→ **TASK BRIEF**
When you reach the line containing "Screen dimensions: 1389x868" in the entries below, begin reproducing lines exactly, and stop once the line containing "You are a computer-use agent. Viewport: 510px" is done.

Collected data:
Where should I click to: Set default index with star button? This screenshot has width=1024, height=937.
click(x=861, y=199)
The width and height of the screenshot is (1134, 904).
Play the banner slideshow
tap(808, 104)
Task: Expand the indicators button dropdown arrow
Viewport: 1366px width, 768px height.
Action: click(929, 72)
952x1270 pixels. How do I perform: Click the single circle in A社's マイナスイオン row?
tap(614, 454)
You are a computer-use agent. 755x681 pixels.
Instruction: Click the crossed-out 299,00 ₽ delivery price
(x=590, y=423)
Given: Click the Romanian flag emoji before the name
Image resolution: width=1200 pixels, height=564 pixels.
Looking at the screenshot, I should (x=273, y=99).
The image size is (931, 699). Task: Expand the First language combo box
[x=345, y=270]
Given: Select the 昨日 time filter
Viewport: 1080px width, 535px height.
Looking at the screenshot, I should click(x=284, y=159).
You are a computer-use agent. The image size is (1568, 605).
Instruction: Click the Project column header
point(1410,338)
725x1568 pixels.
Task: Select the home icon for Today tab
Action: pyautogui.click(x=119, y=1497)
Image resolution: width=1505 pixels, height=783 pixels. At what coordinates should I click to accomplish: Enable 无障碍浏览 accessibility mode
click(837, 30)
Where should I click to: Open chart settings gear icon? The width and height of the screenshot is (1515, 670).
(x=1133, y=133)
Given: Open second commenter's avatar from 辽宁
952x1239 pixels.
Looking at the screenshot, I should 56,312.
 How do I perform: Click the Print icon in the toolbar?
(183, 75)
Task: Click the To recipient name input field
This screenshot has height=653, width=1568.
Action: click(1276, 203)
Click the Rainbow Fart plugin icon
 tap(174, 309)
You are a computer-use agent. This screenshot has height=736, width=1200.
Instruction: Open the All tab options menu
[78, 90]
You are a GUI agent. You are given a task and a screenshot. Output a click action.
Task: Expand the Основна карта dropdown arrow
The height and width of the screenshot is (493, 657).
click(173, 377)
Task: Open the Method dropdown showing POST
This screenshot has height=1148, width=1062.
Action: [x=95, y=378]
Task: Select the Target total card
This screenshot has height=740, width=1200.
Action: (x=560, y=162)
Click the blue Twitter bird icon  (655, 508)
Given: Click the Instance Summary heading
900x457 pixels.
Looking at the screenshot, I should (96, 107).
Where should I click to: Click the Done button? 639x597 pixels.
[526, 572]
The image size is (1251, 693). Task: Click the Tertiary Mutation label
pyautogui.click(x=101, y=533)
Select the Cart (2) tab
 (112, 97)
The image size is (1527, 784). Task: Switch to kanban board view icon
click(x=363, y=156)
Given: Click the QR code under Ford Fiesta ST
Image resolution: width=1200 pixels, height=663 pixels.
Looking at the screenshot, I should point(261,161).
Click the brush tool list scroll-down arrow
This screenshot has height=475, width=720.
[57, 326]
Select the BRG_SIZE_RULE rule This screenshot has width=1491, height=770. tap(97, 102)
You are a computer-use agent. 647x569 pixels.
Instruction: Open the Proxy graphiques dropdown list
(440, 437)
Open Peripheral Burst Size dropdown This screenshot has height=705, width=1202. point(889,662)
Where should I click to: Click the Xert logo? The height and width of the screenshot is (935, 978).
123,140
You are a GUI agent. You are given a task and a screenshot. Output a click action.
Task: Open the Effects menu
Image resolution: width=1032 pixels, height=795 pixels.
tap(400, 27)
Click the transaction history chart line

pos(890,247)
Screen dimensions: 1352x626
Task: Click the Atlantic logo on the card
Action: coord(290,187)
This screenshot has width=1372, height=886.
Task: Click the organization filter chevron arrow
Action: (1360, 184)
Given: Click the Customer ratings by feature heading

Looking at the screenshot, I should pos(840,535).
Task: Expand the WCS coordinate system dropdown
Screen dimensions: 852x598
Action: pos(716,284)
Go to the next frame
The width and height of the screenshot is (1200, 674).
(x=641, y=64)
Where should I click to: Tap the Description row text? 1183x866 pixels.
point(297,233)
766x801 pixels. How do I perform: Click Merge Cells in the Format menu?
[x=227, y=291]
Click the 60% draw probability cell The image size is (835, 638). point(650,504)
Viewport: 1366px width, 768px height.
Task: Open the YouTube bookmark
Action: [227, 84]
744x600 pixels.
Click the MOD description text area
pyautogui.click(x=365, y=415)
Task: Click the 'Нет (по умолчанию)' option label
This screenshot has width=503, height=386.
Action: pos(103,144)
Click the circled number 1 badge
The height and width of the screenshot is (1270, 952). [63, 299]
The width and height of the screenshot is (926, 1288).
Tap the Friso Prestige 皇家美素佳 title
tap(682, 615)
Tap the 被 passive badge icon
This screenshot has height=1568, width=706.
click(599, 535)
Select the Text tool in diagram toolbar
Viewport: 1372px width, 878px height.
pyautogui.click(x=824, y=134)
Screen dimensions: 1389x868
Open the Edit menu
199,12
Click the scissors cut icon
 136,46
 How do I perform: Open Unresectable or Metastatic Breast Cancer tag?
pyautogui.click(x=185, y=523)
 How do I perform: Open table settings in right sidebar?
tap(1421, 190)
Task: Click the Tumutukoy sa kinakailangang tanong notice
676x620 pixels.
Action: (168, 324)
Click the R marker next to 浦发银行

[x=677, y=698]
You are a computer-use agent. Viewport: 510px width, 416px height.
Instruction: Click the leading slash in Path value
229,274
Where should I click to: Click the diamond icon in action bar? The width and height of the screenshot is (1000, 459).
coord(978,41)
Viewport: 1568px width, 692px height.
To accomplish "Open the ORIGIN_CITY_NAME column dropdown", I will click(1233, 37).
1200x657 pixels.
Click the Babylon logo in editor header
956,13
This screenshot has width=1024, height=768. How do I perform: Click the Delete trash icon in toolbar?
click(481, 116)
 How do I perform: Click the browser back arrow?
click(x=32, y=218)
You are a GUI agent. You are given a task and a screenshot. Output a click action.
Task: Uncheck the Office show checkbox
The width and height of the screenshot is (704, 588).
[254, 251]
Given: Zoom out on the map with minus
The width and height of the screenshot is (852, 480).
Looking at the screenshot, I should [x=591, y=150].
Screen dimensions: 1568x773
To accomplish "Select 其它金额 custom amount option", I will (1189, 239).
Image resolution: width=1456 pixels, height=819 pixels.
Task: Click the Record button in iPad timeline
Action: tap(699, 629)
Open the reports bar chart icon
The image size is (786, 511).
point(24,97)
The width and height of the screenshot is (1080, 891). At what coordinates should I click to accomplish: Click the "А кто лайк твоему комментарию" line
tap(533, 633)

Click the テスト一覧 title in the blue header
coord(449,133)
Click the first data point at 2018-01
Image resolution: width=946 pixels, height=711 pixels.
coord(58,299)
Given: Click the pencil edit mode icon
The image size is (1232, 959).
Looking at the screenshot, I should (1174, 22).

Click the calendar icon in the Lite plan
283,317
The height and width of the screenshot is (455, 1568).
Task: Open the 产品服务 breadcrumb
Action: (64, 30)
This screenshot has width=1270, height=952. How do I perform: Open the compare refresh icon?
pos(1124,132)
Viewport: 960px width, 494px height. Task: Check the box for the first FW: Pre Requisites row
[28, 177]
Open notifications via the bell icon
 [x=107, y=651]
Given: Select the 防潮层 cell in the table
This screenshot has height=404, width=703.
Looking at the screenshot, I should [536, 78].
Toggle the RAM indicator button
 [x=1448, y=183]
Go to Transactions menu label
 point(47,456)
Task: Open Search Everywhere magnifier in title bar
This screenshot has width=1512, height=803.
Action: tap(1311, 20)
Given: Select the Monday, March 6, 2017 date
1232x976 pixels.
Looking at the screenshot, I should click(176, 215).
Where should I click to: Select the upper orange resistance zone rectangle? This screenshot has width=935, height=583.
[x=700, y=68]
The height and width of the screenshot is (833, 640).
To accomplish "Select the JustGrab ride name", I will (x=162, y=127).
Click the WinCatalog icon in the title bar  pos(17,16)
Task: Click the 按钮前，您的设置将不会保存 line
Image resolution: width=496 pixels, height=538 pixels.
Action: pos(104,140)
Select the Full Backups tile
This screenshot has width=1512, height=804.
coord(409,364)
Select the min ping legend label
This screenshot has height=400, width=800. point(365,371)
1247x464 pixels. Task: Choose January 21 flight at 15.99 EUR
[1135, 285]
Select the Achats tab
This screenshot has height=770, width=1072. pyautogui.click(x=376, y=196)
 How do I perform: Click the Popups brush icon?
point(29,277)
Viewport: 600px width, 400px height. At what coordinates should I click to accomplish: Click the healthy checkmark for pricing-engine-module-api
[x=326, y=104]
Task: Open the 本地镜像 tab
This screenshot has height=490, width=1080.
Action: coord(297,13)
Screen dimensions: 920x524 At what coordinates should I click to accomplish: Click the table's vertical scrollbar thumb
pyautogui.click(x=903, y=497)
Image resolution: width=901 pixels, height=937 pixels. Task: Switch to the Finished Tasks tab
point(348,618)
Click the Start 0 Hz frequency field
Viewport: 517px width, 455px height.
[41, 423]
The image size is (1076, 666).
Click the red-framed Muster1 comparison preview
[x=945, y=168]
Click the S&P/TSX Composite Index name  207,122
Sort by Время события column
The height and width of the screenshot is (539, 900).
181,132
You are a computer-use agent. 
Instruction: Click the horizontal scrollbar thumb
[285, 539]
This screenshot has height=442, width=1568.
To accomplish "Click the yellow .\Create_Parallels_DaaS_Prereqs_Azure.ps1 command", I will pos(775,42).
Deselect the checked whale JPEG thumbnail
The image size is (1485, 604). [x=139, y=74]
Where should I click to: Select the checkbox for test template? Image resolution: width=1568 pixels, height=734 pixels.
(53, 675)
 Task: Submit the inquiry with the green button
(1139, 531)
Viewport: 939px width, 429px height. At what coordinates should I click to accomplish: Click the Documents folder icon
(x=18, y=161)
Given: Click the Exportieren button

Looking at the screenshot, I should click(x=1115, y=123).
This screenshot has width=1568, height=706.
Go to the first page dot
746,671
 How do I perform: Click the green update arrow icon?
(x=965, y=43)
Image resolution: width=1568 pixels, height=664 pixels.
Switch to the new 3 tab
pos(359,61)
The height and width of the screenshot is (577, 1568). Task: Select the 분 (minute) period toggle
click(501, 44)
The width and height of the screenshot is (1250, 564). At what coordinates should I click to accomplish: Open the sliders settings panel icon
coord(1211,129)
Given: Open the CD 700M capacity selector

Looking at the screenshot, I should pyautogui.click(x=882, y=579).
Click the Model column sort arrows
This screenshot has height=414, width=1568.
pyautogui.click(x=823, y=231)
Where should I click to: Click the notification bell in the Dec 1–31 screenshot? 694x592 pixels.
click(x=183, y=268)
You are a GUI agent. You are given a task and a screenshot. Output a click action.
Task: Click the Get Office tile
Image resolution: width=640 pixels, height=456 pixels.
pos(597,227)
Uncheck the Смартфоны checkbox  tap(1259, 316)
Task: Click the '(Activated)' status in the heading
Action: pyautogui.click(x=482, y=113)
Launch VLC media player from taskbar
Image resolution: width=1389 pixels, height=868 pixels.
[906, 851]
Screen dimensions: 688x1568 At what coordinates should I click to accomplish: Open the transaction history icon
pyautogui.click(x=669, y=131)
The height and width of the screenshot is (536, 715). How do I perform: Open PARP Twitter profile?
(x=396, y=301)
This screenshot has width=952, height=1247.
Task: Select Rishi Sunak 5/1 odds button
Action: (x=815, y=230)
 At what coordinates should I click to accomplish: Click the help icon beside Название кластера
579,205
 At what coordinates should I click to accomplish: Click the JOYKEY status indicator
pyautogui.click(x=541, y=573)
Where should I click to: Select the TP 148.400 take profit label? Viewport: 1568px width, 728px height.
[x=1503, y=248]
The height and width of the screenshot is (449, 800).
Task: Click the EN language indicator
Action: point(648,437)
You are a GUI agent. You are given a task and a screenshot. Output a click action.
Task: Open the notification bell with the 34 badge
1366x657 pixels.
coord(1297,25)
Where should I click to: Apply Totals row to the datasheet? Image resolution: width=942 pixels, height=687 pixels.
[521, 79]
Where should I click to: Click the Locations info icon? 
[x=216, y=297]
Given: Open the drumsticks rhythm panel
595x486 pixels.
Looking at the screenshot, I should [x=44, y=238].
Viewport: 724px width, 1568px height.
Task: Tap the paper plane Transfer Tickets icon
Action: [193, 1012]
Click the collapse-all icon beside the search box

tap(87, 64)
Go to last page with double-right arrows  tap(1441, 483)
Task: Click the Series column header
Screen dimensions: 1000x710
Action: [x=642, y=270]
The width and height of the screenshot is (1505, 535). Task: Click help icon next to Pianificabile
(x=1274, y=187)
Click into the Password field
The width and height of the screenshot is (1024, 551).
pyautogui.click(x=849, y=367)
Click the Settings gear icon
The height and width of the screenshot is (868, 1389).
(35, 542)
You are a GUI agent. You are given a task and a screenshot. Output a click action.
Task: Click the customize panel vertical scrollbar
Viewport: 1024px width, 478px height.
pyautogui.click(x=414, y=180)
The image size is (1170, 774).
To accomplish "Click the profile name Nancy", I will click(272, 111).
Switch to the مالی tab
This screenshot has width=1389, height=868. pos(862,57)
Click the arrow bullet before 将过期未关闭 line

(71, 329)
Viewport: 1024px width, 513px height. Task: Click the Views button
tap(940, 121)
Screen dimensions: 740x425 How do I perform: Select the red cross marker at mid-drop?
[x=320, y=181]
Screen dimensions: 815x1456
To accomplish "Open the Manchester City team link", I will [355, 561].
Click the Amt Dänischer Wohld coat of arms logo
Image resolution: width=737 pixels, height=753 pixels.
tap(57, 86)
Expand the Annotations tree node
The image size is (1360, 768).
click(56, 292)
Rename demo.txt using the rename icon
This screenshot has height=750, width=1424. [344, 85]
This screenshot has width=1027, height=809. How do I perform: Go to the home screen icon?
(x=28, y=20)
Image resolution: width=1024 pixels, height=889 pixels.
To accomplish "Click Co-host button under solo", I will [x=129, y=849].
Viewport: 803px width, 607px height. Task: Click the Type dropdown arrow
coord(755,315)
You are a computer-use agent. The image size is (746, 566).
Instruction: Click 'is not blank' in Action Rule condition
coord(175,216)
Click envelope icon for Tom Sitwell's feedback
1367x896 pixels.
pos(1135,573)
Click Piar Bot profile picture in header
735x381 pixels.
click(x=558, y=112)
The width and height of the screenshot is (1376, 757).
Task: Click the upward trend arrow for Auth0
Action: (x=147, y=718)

→ **YOUR RESPONSE**
Screen dimensions: 1389x868
Open the Edit menu
199,12
Click the scissors cut icon
 136,46
 How do I perform: Open Unresectable or Metastatic Breast Cancer tag?
pyautogui.click(x=185, y=523)
 How do I perform: Open table settings in right sidebar?
tap(1421, 190)
Task: Click the Tumutukoy sa kinakailangang tanong notice
676x620 pixels.
Action: (168, 324)
Click the R marker next to 浦发银行

[x=677, y=698]
You are a computer-use agent. Viewport: 510px width, 416px height.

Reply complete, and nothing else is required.